Em postagem em seu perfil numa rede social, a professora da Faculdade de Direito Eunice Prudente, ex-secretária de Justiça da gestão Ricardo Nunes na prefeitura, afirmou que não autorizou o uso de seu nome no material de divulgação do ato político do dia 6 e que é solidária com as “vítimas da crise humanitária em Gaza, ao mesmo tempo em que expressa profunda preocupação com a escalada da violência antissemita no mundo, incluindo o Brasil”.

Ao apresentar Pappe na abertura da mesa na Flip, a curadora Ana Lima Cecílio disse que a escolha do historiador foi a “decisão mais importante que fizemos como curadoria”.

Entrevistado pela historiadora Arlene Clemesha, professora do Departamento de Árabe da USP, Pappe contou que teve uma infância e adolescência tradicional e que partilhava “da ideologia, das narrativas e da maneira israelense de olhar para a realidade do passado e do presente de Israel” até os 20 anos e poucos anos.

Ao escolher a historiografia e se interessar pela pesquisa sobre seu próprio país, Pappe conta ter feito descobertas que contradiziam tudo o que ele tinha aprendido na escola, na família e na universidade. Ele conta ter sido ingênuo ao imaginar que suas descobertas seriam bem recebidas entre israelenses e, confrontado, disse ter escolhido continuar a pesquisar e a “desafiar a narrativa israelense sobre sua história”.

“Sentia que tinha responsabilidade pelas coisas terríveis que estavam sendo feitas em meu nome”, disse. Pappe chama esse processo de uma jornada moral, que o levou a ser expulso da Universidade de Haifa, onde lecionava há mais de 20 anos, e a se mudar para a Inglaterra, onde hoje leciona na Universidade de Exeter.
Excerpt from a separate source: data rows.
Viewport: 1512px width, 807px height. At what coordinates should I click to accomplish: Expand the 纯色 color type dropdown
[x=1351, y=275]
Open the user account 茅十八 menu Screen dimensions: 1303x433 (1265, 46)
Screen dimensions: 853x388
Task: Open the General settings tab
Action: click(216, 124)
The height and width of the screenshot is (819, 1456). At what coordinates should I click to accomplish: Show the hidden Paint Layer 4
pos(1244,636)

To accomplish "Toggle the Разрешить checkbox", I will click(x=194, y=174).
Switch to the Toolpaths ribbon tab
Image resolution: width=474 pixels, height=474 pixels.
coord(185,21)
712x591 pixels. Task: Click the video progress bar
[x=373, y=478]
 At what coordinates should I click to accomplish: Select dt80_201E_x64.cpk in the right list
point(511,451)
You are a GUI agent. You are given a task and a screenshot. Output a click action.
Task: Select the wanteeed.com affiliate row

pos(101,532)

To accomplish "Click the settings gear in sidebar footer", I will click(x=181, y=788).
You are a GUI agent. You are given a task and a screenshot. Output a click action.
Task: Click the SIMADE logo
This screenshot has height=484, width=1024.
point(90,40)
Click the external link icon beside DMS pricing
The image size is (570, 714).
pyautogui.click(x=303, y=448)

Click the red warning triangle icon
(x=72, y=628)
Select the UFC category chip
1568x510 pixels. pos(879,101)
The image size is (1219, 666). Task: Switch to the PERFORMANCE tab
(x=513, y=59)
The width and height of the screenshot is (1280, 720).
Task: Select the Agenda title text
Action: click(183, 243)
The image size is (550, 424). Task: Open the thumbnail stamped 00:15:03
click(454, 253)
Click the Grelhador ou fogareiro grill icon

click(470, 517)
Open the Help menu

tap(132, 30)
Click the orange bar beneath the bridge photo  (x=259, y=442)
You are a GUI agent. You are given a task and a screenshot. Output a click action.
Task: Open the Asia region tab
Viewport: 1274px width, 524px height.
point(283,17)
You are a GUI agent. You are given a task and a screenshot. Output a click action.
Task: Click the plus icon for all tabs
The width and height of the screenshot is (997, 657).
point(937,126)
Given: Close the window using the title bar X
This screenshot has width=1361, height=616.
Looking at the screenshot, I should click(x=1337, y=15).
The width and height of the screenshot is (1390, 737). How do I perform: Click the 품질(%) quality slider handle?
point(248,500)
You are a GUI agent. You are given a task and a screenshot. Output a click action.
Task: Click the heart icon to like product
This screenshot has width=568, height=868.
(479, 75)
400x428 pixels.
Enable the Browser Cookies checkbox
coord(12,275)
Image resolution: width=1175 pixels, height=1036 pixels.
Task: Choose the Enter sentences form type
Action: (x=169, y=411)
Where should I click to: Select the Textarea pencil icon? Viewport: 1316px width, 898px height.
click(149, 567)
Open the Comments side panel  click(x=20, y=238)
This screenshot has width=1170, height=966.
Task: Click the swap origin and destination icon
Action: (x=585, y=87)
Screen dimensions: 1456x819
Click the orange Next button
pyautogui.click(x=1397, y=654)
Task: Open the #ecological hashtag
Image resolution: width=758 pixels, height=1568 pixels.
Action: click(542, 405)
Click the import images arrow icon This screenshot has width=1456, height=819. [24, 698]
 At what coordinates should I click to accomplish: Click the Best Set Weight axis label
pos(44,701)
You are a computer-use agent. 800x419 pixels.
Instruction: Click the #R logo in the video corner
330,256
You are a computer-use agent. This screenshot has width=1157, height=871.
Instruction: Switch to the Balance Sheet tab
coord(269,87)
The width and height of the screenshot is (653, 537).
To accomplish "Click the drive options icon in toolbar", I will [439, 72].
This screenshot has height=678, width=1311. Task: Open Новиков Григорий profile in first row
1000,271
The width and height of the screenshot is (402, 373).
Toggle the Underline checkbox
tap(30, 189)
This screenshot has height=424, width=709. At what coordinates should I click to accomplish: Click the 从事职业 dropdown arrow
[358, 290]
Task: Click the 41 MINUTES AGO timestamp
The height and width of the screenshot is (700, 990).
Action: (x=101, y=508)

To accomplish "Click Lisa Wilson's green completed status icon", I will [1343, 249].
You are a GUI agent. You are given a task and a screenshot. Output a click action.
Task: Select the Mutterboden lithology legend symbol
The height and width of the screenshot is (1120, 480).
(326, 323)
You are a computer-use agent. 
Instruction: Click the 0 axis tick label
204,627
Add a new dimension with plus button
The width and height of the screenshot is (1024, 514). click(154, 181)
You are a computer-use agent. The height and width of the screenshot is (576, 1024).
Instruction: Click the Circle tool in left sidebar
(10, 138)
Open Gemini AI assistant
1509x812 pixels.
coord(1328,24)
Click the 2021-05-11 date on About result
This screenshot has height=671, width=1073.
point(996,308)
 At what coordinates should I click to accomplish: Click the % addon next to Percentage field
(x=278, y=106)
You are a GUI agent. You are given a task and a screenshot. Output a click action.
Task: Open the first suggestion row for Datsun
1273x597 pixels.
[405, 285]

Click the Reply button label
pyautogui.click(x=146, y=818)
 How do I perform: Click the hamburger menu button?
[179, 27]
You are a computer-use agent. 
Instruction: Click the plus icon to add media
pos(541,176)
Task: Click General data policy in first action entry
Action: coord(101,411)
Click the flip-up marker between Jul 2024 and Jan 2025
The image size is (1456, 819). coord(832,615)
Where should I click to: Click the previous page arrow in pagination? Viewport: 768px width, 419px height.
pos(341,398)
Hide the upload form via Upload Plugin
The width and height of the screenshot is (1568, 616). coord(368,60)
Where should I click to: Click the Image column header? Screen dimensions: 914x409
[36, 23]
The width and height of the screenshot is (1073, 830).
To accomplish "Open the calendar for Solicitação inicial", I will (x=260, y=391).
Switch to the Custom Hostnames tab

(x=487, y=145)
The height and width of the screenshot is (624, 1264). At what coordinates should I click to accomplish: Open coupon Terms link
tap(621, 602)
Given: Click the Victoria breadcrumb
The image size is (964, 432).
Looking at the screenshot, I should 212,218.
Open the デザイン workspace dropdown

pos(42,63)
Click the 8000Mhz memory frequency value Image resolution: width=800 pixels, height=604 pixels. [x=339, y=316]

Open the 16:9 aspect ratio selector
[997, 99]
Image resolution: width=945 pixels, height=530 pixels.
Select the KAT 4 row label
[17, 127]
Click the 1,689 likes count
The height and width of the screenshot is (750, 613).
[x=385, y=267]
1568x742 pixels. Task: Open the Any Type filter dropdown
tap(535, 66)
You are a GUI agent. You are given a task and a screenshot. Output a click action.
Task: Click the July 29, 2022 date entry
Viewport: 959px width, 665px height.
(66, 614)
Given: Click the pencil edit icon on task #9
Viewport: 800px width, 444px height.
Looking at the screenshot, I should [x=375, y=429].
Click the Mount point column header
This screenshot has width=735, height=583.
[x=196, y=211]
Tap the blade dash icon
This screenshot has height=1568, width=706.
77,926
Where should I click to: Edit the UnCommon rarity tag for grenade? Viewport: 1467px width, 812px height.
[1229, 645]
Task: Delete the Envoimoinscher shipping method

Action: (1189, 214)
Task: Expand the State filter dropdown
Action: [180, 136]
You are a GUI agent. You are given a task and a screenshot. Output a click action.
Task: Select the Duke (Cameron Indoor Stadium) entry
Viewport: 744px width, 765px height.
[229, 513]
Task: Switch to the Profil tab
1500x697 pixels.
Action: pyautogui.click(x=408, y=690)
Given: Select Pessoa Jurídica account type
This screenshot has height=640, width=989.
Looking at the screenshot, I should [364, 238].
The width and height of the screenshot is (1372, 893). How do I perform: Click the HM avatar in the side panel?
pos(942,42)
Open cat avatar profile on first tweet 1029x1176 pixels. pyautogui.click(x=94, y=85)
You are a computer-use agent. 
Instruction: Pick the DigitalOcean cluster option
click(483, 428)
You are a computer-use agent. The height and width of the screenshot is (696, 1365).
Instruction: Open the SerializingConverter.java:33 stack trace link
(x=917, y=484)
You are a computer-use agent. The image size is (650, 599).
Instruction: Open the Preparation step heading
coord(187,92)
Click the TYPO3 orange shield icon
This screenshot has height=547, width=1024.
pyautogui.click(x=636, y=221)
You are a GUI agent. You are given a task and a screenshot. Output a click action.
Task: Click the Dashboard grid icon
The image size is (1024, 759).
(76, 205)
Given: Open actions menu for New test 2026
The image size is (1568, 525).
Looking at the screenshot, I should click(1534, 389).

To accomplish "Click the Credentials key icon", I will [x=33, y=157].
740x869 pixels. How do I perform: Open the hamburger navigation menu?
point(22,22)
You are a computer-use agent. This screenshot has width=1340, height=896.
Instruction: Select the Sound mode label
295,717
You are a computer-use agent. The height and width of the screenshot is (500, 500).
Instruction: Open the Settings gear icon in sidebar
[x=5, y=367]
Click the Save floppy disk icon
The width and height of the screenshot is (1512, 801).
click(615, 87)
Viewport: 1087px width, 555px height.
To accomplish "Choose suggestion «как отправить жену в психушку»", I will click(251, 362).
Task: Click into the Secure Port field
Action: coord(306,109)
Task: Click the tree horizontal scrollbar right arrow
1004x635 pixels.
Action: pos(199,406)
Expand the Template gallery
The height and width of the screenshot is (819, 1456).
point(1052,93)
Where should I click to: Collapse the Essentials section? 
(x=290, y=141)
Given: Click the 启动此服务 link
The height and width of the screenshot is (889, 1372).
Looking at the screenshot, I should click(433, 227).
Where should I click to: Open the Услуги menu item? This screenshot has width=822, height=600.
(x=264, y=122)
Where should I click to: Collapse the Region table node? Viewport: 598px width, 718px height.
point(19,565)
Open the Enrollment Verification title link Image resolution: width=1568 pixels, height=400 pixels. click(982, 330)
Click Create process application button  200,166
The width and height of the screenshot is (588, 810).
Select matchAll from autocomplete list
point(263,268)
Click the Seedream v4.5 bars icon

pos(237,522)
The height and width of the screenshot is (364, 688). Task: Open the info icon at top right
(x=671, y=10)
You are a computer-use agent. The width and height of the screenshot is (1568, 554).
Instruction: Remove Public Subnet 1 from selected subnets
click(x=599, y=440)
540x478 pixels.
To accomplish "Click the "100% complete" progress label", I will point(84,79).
Em sua análise, Pappe afirma que a ideia de um estado judeu na Palestina, em meio ao mundo árabe, era um projeto europeu, e não judeu.

Pappe afirma que a criação de um movimento sionista na Palestina se desenvolveu como um movimento de colonialismo de povoamento, que se caracteriza pela ocupação de territórios dos quais se quer “livrar da população originária”. Essa eliminação dos nativos de territórios ocupados ele chama de limpeza étnica da Palestina, quando, em 1948, centenas de milhares de palestinos foram expulsos de suas terras.

Ao anexar novas terras em 1967, Israel teria ganhado território mas também uma população indesejada. “Em vez de expulsarem 2 milhões de palestinos, resolveram colocá-los em prisões para que eles não fizessem parte da demografia local.”

Para Pappe, Gaza é um campo de refugiados gigante com um modelo prisional estabelecido. “Os palestinos não ficaram passivos diante disso. Houve a primeira Intifada, depois uma segunda e os ataques de 2023 podem ser considerados um terceiro levante.”

O historiador diz que os locais alvo dos ataques de 7 de outubro de 2023, que mataram 1.200 pessoas em Israel, haviam sido construídos sobre as ruínas de vilas palestinas destruídas em 1967. “Isso não justifica a violência que foi praticada ali, mas é preciso tratar do contexto. As pessoas em Gaza vivem sob um regime que não se vê desde a Segunda Guerra Mundial”, afirmou. “Os palestinos estão em vias de extinção.”